── Provided data

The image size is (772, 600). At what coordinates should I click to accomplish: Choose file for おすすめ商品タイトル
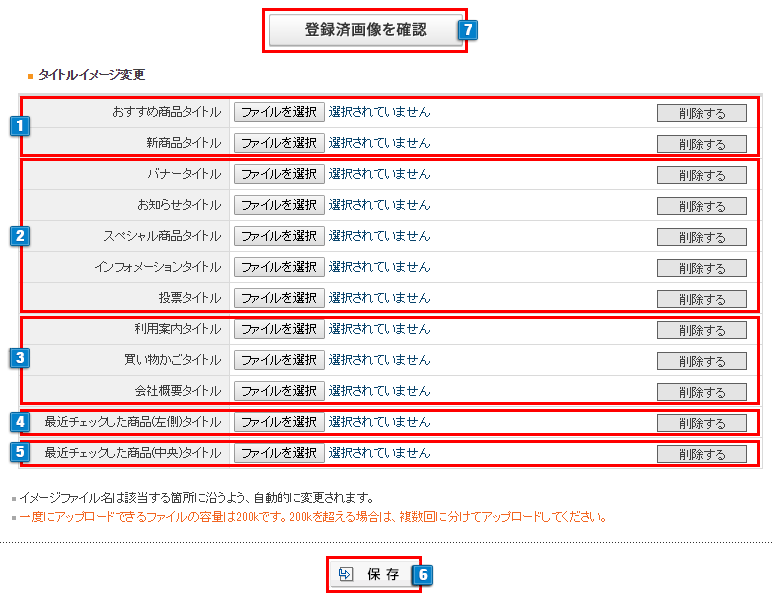coord(279,112)
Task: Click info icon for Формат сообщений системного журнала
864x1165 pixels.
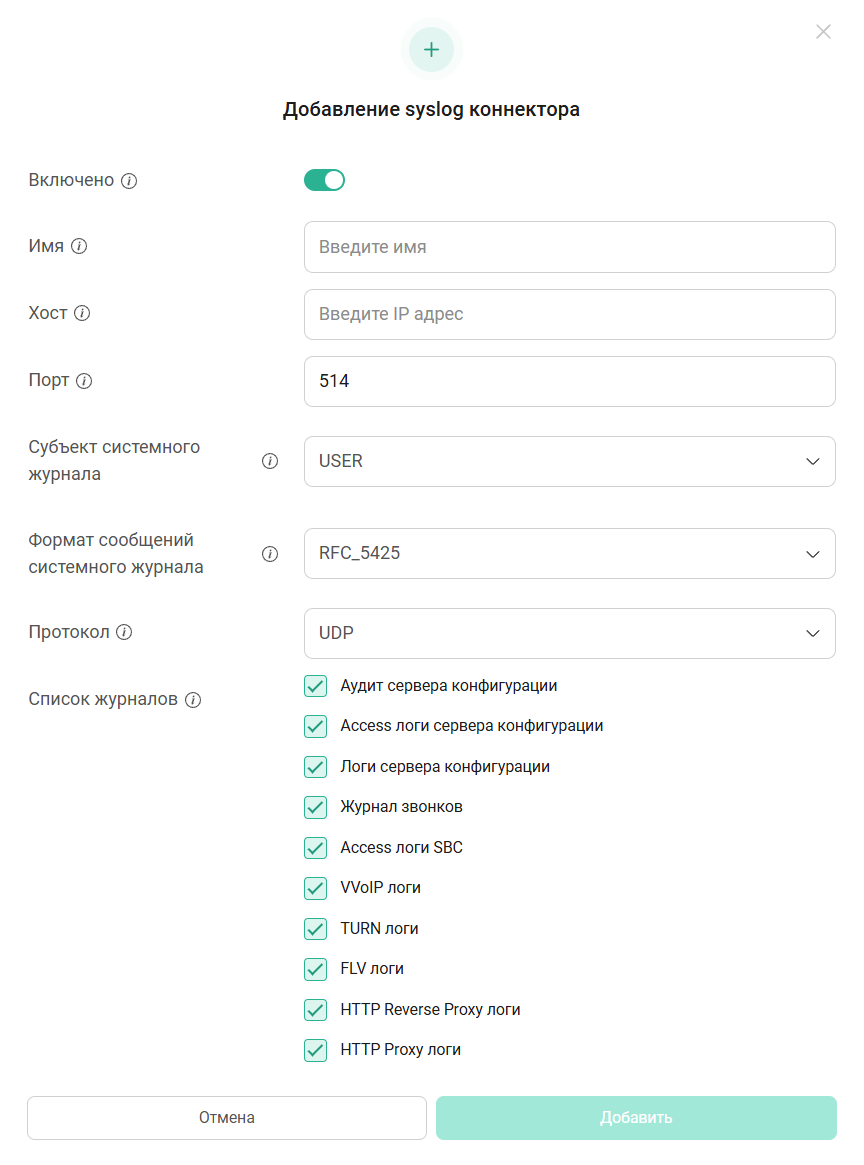Action: point(270,553)
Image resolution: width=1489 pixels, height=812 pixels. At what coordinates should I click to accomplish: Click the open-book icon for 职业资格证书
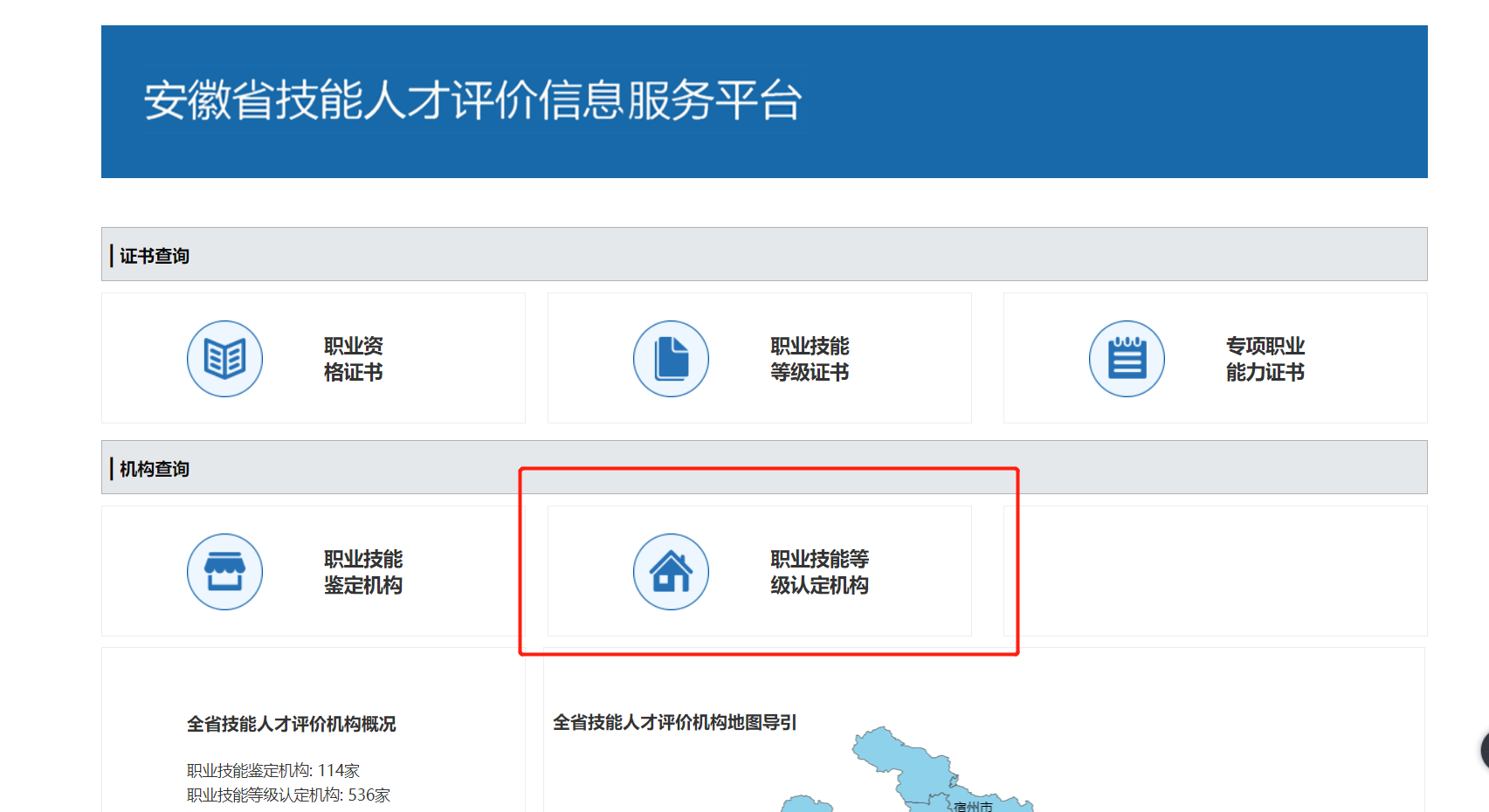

────

The answer must consist of every line from the data that holds the string "icon".

Task: Click info icon for Формат сообщений системного журнала
Image resolution: width=1489 pixels, height=812 pixels. At what coordinates should I click to accomplish: Click the open-book icon for 职业资格证书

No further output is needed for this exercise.